#### Supplied records

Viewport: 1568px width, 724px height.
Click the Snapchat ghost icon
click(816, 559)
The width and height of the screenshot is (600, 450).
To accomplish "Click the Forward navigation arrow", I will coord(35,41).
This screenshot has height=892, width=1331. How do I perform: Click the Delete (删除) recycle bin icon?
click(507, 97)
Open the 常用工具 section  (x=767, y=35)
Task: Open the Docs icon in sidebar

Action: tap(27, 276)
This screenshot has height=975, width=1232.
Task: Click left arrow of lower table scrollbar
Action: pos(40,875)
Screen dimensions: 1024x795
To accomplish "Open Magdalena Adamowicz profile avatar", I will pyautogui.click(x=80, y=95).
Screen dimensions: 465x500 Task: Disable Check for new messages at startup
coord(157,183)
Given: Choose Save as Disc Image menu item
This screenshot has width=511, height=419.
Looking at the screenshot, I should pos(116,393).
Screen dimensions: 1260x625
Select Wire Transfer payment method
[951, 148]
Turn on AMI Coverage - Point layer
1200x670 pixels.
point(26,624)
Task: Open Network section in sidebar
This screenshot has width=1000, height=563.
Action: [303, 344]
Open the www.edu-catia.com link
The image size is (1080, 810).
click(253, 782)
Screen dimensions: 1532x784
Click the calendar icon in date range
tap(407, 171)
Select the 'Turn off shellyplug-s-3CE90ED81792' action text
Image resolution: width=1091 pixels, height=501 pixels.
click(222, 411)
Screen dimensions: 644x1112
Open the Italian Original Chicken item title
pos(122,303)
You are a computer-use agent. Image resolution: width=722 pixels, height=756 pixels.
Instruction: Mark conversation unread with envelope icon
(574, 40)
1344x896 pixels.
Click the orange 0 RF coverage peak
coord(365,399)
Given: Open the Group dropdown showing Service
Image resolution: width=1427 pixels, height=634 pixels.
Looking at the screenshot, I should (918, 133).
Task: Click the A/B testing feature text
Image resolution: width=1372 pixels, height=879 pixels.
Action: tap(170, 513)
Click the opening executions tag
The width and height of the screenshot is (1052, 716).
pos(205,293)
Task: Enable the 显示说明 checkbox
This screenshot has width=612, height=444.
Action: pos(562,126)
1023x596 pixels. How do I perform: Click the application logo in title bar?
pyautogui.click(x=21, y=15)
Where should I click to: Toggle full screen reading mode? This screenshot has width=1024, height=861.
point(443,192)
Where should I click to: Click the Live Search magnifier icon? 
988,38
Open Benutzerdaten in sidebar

########

The task:
Rewrite the items above, switching every "Screen dimensions" to "Screen size" and leaving everything else unchanged.

Answer to this task:
Viewport: 1568px width, 724px height.
Click the Snapchat ghost icon
click(816, 559)
The width and height of the screenshot is (600, 450).
To accomplish "Click the Forward navigation arrow", I will coord(35,41).
This screenshot has height=892, width=1331. How do I perform: Click the Delete (删除) recycle bin icon?
click(507, 97)
Open the 常用工具 section  (x=767, y=35)
Task: Open the Docs icon in sidebar

Action: tap(27, 276)
This screenshot has height=975, width=1232.
Task: Click left arrow of lower table scrollbar
Action: pos(40,875)
Screen size: 1024x795
To accomplish "Open Magdalena Adamowicz profile avatar", I will pyautogui.click(x=80, y=95).
Screen size: 465x500 Task: Disable Check for new messages at startup
coord(157,183)
Given: Choose Save as Disc Image menu item
This screenshot has width=511, height=419.
Looking at the screenshot, I should pos(116,393).
Screen size: 1260x625
Select Wire Transfer payment method
[951, 148]
Turn on AMI Coverage - Point layer
1200x670 pixels.
point(26,624)
Task: Open Network section in sidebar
This screenshot has width=1000, height=563.
Action: [303, 344]
Open the www.edu-catia.com link
The image size is (1080, 810).
click(253, 782)
Screen size: 1532x784
Click the calendar icon in date range
tap(407, 171)
Select the 'Turn off shellyplug-s-3CE90ED81792' action text
Image resolution: width=1091 pixels, height=501 pixels.
click(222, 411)
Screen size: 644x1112
Open the Italian Original Chicken item title
pos(122,303)
You are a computer-use agent. Image resolution: width=722 pixels, height=756 pixels.
Instruction: Mark conversation unread with envelope icon
(574, 40)
1344x896 pixels.
Click the orange 0 RF coverage peak
coord(365,399)
Given: Open the Group dropdown showing Service
Image resolution: width=1427 pixels, height=634 pixels.
Looking at the screenshot, I should (918, 133).
Task: Click the A/B testing feature text
Image resolution: width=1372 pixels, height=879 pixels.
Action: tap(170, 513)
Click the opening executions tag
The width and height of the screenshot is (1052, 716).
pos(205,293)
Task: Enable the 显示说明 checkbox
This screenshot has width=612, height=444.
Action: pos(562,126)
1023x596 pixels. How do I perform: Click the application logo in title bar?
pyautogui.click(x=21, y=15)
Where should I click to: Toggle full screen reading mode? This screenshot has width=1024, height=861.
point(443,192)
Where should I click to: Click the Live Search magnifier icon? 
988,38
Open Benutzerdaten in sidebar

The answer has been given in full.